[Material provided]

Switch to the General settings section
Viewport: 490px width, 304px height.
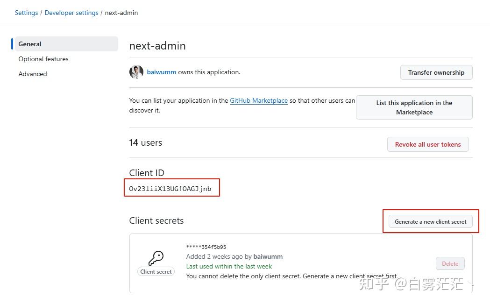point(30,43)
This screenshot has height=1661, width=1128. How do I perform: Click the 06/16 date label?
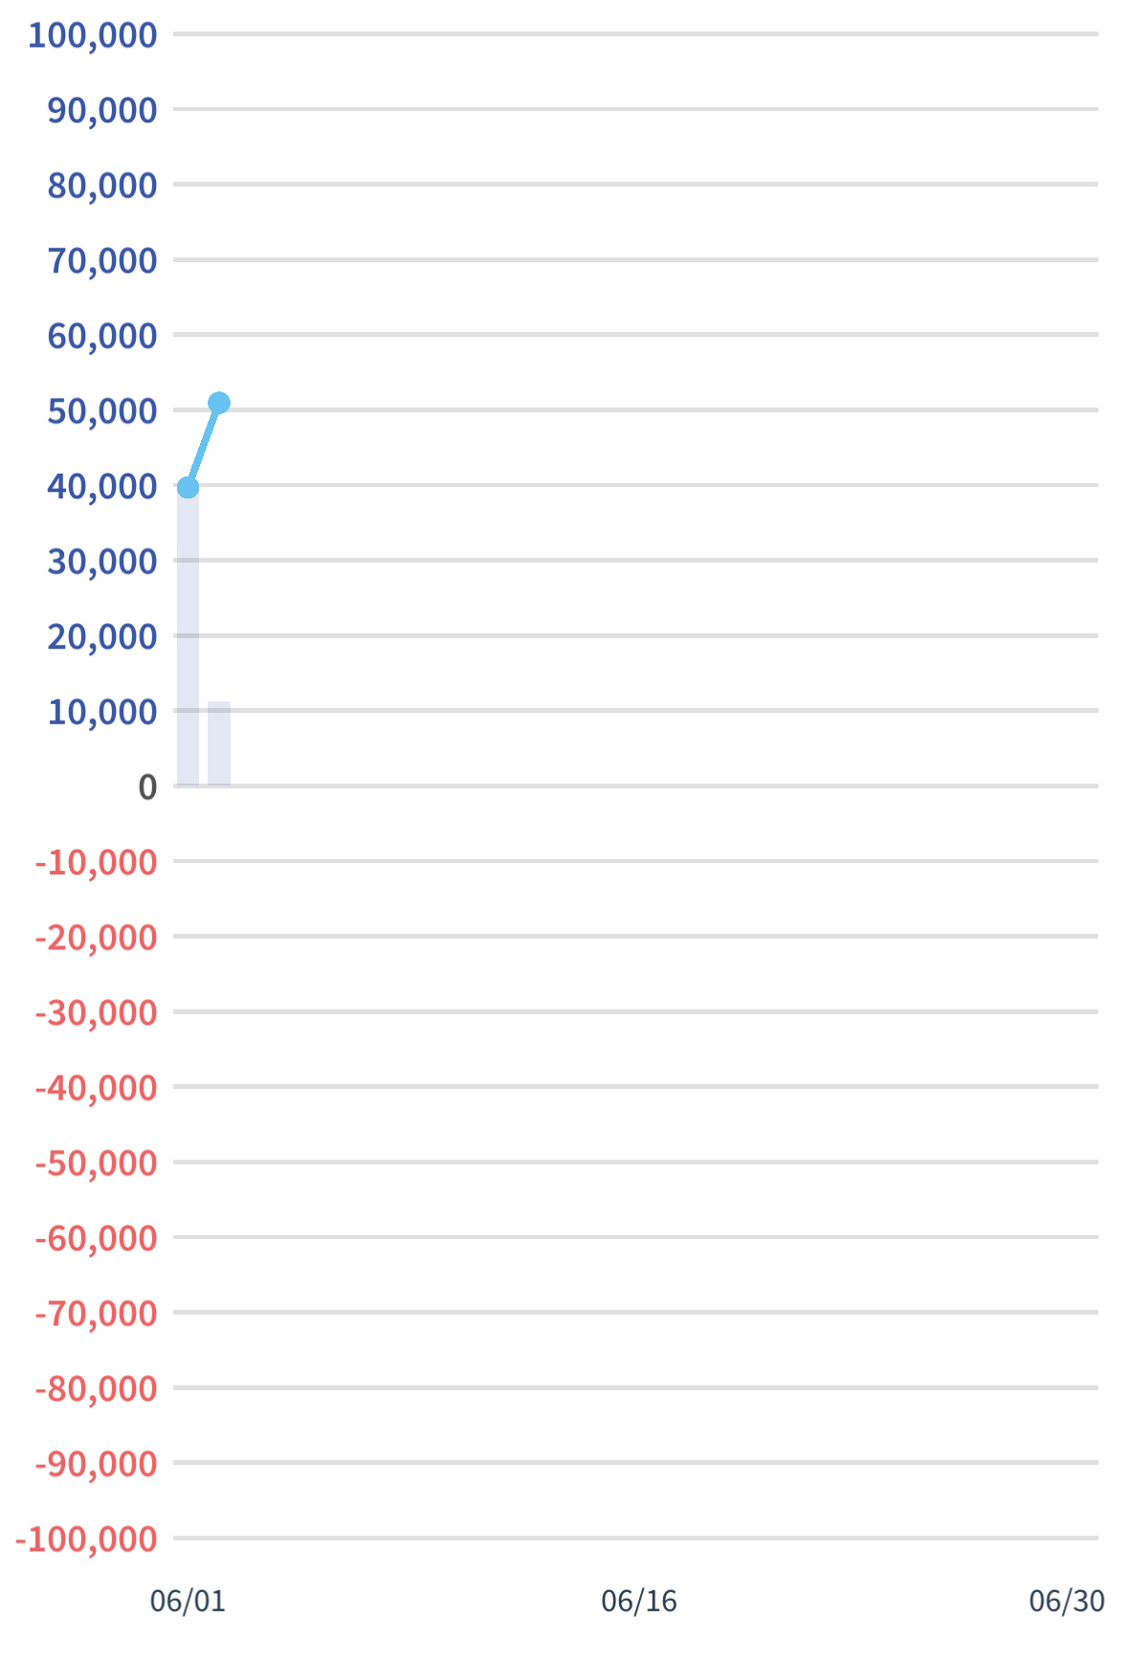[639, 1601]
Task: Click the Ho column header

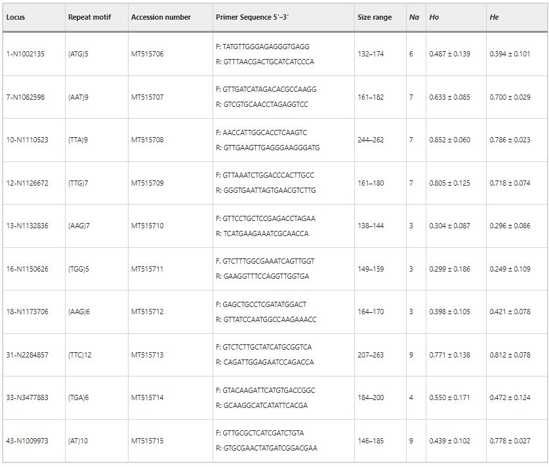Action: click(434, 18)
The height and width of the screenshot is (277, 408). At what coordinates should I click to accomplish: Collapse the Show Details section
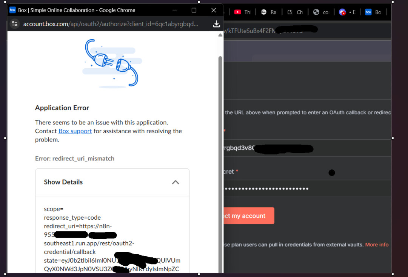tap(175, 182)
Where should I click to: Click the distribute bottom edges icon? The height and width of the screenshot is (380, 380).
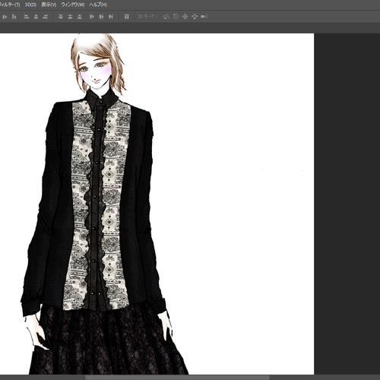pyautogui.click(x=80, y=17)
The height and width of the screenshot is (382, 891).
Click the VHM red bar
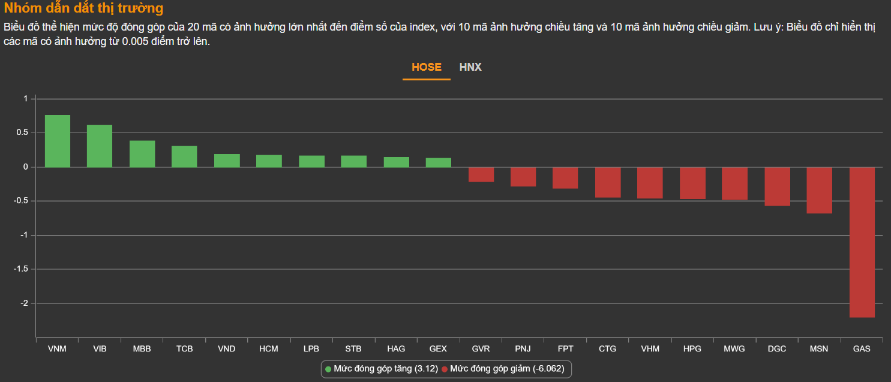pyautogui.click(x=650, y=182)
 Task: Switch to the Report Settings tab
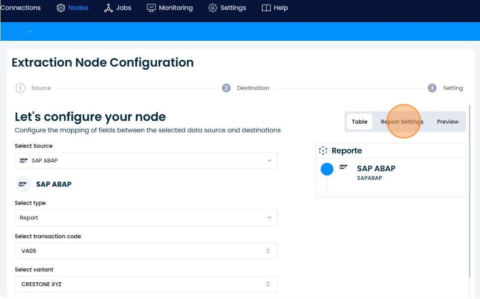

[/Material provided]

◆ **Description of the task**:
Exact repetition of the material above is required, with the images removed.

◆ **Finished task**:
Switch to the General settings section
Viewport: 490px width, 304px height.
point(30,43)
This screenshot has height=1661, width=1128. How do I perform: Click the 06/16 date label?
[639, 1601]
Task: Click the Ho column header

Action: click(434, 18)
The height and width of the screenshot is (277, 408). At what coordinates should I click to accomplish: Collapse the Show Details section
tap(175, 182)
Where should I click to: Click the distribute bottom edges icon? The height and width of the screenshot is (380, 380).
pyautogui.click(x=80, y=17)
The height and width of the screenshot is (382, 891).
Click the VHM red bar
pyautogui.click(x=650, y=182)
 Task: Switch to the Report Settings tab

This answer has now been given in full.